A two-dimensional classical partition function can often be represented by an infinite tensor network. There are many ways to evaluate such a network, but here we focus on the so-called boundary MPS methods. These first reduce the problem from contracting a two-dimensional network to the contraction of a one-dimensional MPS, by finding the fixed point of the row-to-row (or column-to-column) transfer matrix. In these cases however, there might be a non-trivial periodicity in both the horizontal as well as vertical direction. Therefore, in MPSKit they are represented by MultilineMPS, which are simply a repeating set of InfiniteMPS.

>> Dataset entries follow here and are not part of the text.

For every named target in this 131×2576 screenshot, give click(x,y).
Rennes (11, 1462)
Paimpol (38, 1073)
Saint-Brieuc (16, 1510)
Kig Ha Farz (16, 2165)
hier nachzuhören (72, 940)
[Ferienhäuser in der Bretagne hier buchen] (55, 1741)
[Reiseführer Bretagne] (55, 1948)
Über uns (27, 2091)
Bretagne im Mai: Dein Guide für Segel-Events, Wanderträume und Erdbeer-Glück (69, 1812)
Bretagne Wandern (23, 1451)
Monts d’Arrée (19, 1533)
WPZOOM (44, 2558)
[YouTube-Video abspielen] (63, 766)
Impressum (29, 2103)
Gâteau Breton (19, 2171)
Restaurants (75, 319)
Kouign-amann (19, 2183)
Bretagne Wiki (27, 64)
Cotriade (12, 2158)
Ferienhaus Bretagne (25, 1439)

state = MultilineMPS(fill(infinite_state, 2))
MultilineMPS{InfiniteMPS{TensorKit.TensorMap{ComplexF64, TensorKit.ComplexSpace, 2, 1, Vector{ComplexF64}}, TensorKit.TensorMap{ComplexF64, TensorKit.ComplexSpace, 1, 1, Vector{ComplexF64}}}}(InfiniteMPS{TensorKit.TensorMap{ComplexF64, TensorKit.ComplexSpace, 2, 1, Vector{ComplexF64}}, TensorKit.TensorMap{ComplexF64, TensorKit.ComplexSpace, 1, 1, Vector{ComplexF64}}}[│   ⋮
│ C[1]: TensorMap(ℂ^4 ← ℂ^4)
├── AL[1]: TensorMap((ℂ^4 ⊗ ℂ^2) ← ℂ^4)
│   ⋮
, │   ⋮
│ C[1]: TensorMap(ℂ^4 ← ℂ^4)
├── AL[1]: TensorMap((ℂ^4 ⊗ ℂ^2) ← ℂ^4)
│   ⋮
])

They offer some convenience functionality for using cartesian indexing (row - column):

You can access properties by calling

row = 2
col = 2
al = state.AL[row, col];
TensorMap((ℂ^4 ⊗ ℂ^2) ← ℂ^4):
[:, :, 1] =
   0.4993385518005107 + 0.5039467560992162im     …     0.5666694638564805 + 0.40274961953947197im
  0.07277340580931106 + 0.06057961265455346im        0.052306378857341185 + 0.029044721589467956im
 0.019534694290421584 - 0.0032494844257118724im       0.01949871532879461 + 0.0003962610650575212im
 0.004048531702222025 + 0.004971863894832554im      0.0031250901909705576 + 0.0028866298399368804im

[:, :, 2] =
   0.08465576974058202 - 0.6786588513554553im    …   0.03913391932516956 + 0.7020918896671328im
  -0.04331509665122679 - 0.125391410086677im         0.03283147832929415 + 0.13097550674686192im
 -0.023366172351686924 + 0.011619258511375378im     0.029617014176422686 - 0.0024191701765835802im
 -0.006748281821895453 - 0.01566583585638581im      0.008746185888906265 + 0.005284667451390805im

[:, :, 3] =
 -0.010536200465513228 + 0.15769749052497747im   …  -0.009148401134966067 - 0.08016289786544678im
  -0.12125511882855068 - 0.8474532917584939im           0.260598747645854 + 0.3382641317984576im
   0.07619631379215153 + 0.18153892642597952im      -0.048517941582935084 - 0.0890863415239789im
 -0.007653803597992986 - 0.028428937382105748im       0.05574978180932981 + 0.016402454908212006im

[:, :, 4] =
 -0.013461118176483104 - 0.025497033573642233im  …  -0.10331927363371057 + 0.029748542658526972im
    0.4010648954467331 + 0.10994082099404923im        0.8092602336931201 - 0.1577730037943597im
  -0.11359168014787097 - 0.1184090415441578im        -0.2978043029902884 - 0.07925961910166016im
   0.09594146911252621 - 0.0277931892064887im       -0.04271873565979338 + 0.034336455582860415im

These objects are also used extensively in the context of PEPSKit.jl.